__Texte fourni__
------------------------------------------------
Crédit photo : Greg Boissy.
Crédit photo : Greg Boissy.
Tahiti, le 16 janvier 2023 - En Polynésie, 5 121 sites culturels et archéologiques sont répertoriés. Cependant, la Direction de la culture et du patrimoine a classé à peine plus de 200 d'entre eux, les protégeant ainsi en vertu du code du patrimoine instauré en 2015. Une énorme disparité qui s'explique par la localisation des sites et l'absence parfois de Plan général d'aménagement, entravant les fouilles potentielles. Conscientes de cette problématique, les premières assises de l'archéologie, débutées ce mardi à Faa'a, ont d'emblée abordé cette question cruciale.
 
La Polynésie regorge de sites archéologiques et ethnologiques qui sont les témoins et les gardiens de l'histoire et de la culture mā'ohi. Chaque année, de nouveaux vestiges émergent, s'ajoutant à la longue liste des 5 121 sites culturels actuellement répertoriés par la Direction de la culture et du patrimoine (DCP). Marae, tiki, pétroglyphes et fosses de stockage, ces reliques, datant généralement d'avant l'arrivée des Européens, voire même du XIVe siècle pour les plus anciennes, constituent un précieux héritage. Une problématique justement mise en lumière lors des premières assises de l'archéologie ce mardi, par Belona Mou, archéologue à la DCP.
 
L'événement, qui s'achèvera ce jeudi, rassemble divers acteurs, du Pays ou du privé, engagés dans la préservation du patrimoine du Fenua, afin d'échanger sur différents sujets autour de l'archéologie en Polynésie et notamment sur cette question cruciale de la protection des sites polynésiens.
 
“Il est crucial de comprendre que ces sites, non classés, ne peuvent pas bénéficier d'une protection optimale (selon le code du patrimoine mis en place en 2015, NDLR). Même en tentant de les valoriser, des limites subsistent. C'est ce défi que le gouvernement et le ministère cherchent activement à relever”, explique Belona Mou. Alors que des sanctions sévères sont prévues pour la destruction d'un site classé, aucune mesure coercitive n'est actuellement en place pour les sites non classés, créant ainsi un vide juridique problématique. “Les sites, qu'ils soient classés ou non, peuvent en effet être en danger et faire face à l'indifférence générale et à l'incivilité. Nous, nous essayons justement de les protéger grâce à des mesures de protection que nous octroie le code du patrimoine”, précise-t-elle également.
 
PGA et propriété privée
 
Mais alors, une question émerge naturellement : pourquoi si peu de sites sont-ils classés par la DCP s'ils ne peuvent pas être protégés correctement ? L'une des raisons majeures réside dans la localisation de ces sites, souvent implantés sur des terrains privés dont les propriétaires rechignent à voir débarquer des archéologues pour des fouilles approfondies. Cette situation prévaut particulièrement dans les Tuamotu, où quasiment aucun site classé n'apparaît.
 
“Plutôt que d'imposer le classement d'office du terrain, notre intention est de travailler en harmonie avec les propriétaires fonciers, les incitant à valoriser ces trésors sur leurs terres”, précise Belina Mou, bien consciente du problème.
------------------------------------------------
__Données fournies__

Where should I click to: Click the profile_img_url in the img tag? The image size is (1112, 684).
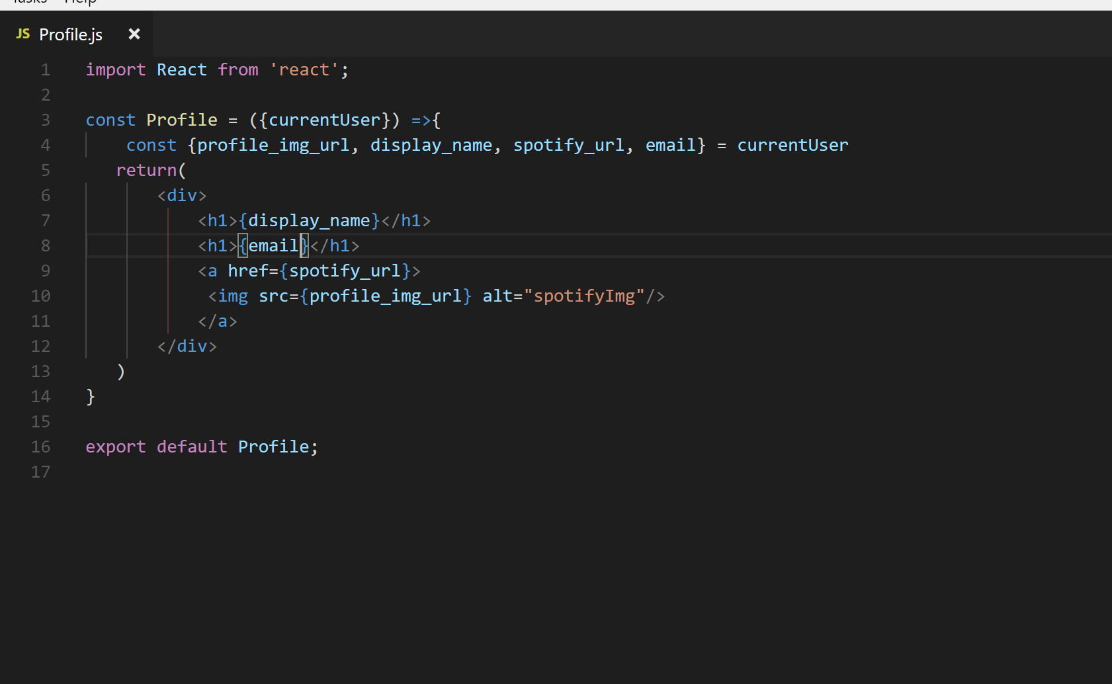click(384, 296)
------------------------------------------------
__Consignes et exigences__
Recopiez à l'identique, s'il vous plaît, le passage de l'article sur les sites archéologiques polynésiens qui va de « Mais alors, une » jusqu'à « consciente du problème. ».

__Tâche accomplie__
Mais alors, une question émerge naturellement : pourquoi si peu de sites sont-ils classés par la DCP s'ils ne peuvent pas être protégés correctement ? L'une des raisons majeures réside dans la localisation de ces sites, souvent implantés sur des terrains privés dont les propriétaires rechignent à voir débarquer des archéologues pour des fouilles approfondies. Cette situation prévaut particulièrement dans les Tuamotu, où quasiment aucun site classé n'apparaît.
 
“Plutôt que d'imposer le classement d'office du terrain, notre intention est de travailler en harmonie avec les propriétaires fonciers, les incitant à valoriser ces trésors sur leurs terres”, précise Belina Mou, bien consciente du problème.